Green Zone : Matt Damon est-il mon frère ?

Green Zone

L’inconvénient avec les films dont on connaît la fin, comme dans une célèbre histoire de bateau qui coule, c’est qu’il vaut mieux soigner le milieu. On a presque cru que les Irakiens allaient se mettre à faire des phrases dans le cinéma hollywoodien, mais le gentil arabe de service se voit affubler d’un nom de caniche (Freddy) et Green Zone ne révolutionnera ni le film de guerre avec ses gros sabots, ni le cinéma politique avec sa bonne conscience.

Ta mère dans la peau et La mémoire dans la peau, qui réunissaient le même duo Greengrass/Matt Damon, fonctionnait à bloc sur le mystère et la théorie du complot. Ici, le complot est connu, plus de mystère.

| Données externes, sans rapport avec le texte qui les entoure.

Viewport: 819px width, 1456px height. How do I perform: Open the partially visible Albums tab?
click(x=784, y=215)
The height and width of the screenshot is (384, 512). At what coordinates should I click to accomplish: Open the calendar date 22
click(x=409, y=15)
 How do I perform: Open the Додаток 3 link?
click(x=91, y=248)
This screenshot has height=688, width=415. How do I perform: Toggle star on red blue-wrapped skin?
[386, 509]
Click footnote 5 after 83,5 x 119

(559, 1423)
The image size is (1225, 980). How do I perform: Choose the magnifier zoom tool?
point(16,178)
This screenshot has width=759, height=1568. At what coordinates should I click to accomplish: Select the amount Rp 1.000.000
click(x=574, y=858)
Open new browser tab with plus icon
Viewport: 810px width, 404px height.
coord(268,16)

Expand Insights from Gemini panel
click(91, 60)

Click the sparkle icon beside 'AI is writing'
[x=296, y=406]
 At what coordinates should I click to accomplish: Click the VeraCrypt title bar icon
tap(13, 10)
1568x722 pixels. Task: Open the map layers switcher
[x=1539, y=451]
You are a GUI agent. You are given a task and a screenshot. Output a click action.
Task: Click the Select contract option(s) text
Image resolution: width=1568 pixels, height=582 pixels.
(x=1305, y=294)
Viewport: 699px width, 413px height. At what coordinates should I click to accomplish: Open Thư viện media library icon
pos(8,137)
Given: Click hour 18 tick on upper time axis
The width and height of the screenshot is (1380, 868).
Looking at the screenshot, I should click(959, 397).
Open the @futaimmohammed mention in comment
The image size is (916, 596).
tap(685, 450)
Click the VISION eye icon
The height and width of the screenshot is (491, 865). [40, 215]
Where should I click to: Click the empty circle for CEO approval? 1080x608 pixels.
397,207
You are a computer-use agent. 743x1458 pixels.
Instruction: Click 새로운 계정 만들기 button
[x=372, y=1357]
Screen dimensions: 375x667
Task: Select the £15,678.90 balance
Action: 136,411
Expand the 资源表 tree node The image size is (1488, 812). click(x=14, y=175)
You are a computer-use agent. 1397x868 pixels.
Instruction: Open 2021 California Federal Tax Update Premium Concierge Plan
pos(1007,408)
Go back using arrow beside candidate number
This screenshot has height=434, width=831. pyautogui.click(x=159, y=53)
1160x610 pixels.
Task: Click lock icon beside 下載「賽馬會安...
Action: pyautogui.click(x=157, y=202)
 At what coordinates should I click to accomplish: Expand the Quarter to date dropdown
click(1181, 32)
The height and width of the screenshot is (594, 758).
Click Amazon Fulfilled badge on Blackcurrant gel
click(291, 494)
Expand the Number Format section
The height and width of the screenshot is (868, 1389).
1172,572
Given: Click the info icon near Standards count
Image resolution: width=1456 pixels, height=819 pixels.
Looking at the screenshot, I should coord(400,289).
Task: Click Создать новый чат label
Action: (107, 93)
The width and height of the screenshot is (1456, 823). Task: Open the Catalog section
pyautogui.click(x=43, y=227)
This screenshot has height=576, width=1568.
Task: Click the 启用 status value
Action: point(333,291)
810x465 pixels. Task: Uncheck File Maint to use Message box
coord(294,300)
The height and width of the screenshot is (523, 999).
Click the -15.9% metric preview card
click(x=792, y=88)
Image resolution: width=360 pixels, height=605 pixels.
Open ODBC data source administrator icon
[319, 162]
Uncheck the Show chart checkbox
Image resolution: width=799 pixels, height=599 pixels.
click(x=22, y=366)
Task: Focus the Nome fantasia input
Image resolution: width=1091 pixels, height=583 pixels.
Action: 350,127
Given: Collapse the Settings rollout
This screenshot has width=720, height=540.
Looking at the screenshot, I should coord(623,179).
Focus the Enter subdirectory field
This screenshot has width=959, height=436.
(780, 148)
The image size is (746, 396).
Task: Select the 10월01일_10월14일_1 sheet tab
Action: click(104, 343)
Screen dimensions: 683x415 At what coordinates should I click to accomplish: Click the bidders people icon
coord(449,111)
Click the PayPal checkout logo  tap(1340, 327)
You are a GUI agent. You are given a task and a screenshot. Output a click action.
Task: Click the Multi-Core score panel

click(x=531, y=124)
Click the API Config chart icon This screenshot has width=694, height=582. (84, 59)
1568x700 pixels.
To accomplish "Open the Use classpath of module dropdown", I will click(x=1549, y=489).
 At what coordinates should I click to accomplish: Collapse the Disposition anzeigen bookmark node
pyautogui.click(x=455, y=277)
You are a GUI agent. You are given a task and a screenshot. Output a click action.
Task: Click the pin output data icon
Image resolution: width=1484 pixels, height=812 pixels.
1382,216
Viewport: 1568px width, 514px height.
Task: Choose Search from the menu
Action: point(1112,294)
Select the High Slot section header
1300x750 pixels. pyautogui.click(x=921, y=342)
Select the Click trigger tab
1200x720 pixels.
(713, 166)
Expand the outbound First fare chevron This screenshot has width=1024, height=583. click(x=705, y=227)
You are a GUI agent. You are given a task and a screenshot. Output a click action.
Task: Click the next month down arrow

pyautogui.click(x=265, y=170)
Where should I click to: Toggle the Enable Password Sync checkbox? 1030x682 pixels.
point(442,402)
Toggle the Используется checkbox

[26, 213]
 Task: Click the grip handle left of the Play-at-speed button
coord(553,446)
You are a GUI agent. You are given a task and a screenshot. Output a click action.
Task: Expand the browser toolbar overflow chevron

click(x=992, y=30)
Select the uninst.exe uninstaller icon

Peter Harling, le meilleur spécialiste du conflit irakien, nous explique depuis des années que le grand cirque de 2003 était couru d’avance, dans un pays où quelques heures avant l’invasion américaine, Saddam Hussein inspectait ses hommes dont certains étaient armés de lance-pierres (sic). “Le spectateur ne va pas au cinéma mettre un bulletin dans l’urne” disait Truffaut, et Paul Greengrass aurait été bien inspiré de retourner la phrase dans sa bouche plutôt que de nous servir un Jason Bourne en Irak sans mystère autour d’un courageux officier américain qui cherche à démontrer l’inexistence d’armes de destruction massive.

Alors bien sûr, nous irons voir Matt Damon, mon frère américain, même s’il n’a pas le célèbre nez de Savenay. Qui d’autre peut errer dans les rêveries antonionesques de Gus Van Sant (Gerry), l’histoire vraie d’un mythomane moustachu qui trompe son entrepreneur et la CIA (The informant) ou devenir un homme d’action rongé par le doute ? Il n’est pas interdit d’aller voir ses amis au cinéma.